A short while later, Larry again made contact. This time he was well on his way to making Sneakers, starring Robert Redford, Sidney Poitier, Mary McDonnell, Dan Aykroyd and River Phoenix. He told me that there would be a scene wherein a researcher would lecture on his mathematical work regarding a breakthrough in factoring – and hence in cryptography. Larry asked if I would prepare the slides and words for that scene. I liked Larry and his desire for verisimilitude, so I agreed. Larry offered money, but I countered with Robert Redford – I would do the scene if my wife Lori could meet Redford.
I worked hard on the scene. The “number field sieve,” (the fastest factoring algorithm currently known) is mentioned along with a fantasy about towers of number fields and Artin maps. I was tempted to name the new breakthrough the “function field sieve” — since I was actually working on a paper at the time which would later appear with that title – but I decided against it, for reasons that escape me now.
I made beautiful slides on my Mac. This took a great deal of time (graphics programs were not as user friendly as they are now) but I wanted the stuff to look impressive. As it turns out, Larry had them redrawn by hand by some guy on his crew – he said that hand drawn slides looked more realistic. Of course he was right – but I could have saved a lot computer time had I known in the first place.

■ Stored data:
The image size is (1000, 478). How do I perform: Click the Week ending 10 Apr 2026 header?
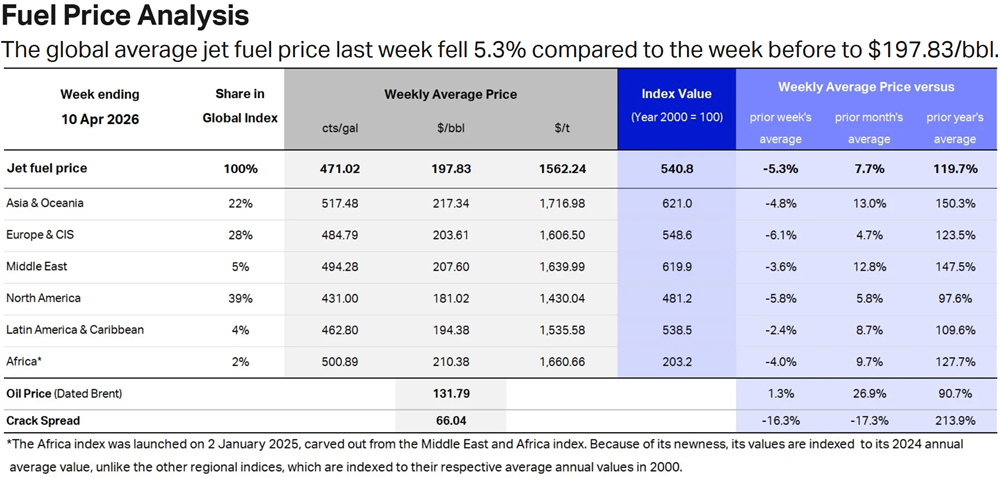pyautogui.click(x=100, y=106)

■ Required work:
Continue the account above of preparing the lecture scene for the film Sneakers, starting after its last sentence.

■ Expected output:
The lecture scene was actually shot at a small college in LA. Larry told me that some physics professor there saw the slides and said that they did not show math at all. He offered to redraw them for a small fee – Larry declined.
Lori and I were there when the scene was shot. I was most pleased with my phrase “a breakthrough of Gaussian proportions,” — the Prince of Mathematics could use a plug in a major motion picture. We were introduced to Redford and chatted with him for about five minutes – that is Bob and I chatted – Lori said hello and then apparently was too star struck to add more.
I was given credit at the end of the movie as (in my recollection) “mathematical consultant.” Anyway the Academy snubbed me – since apparently the mathematical consultant Oscar for that year went to someone else.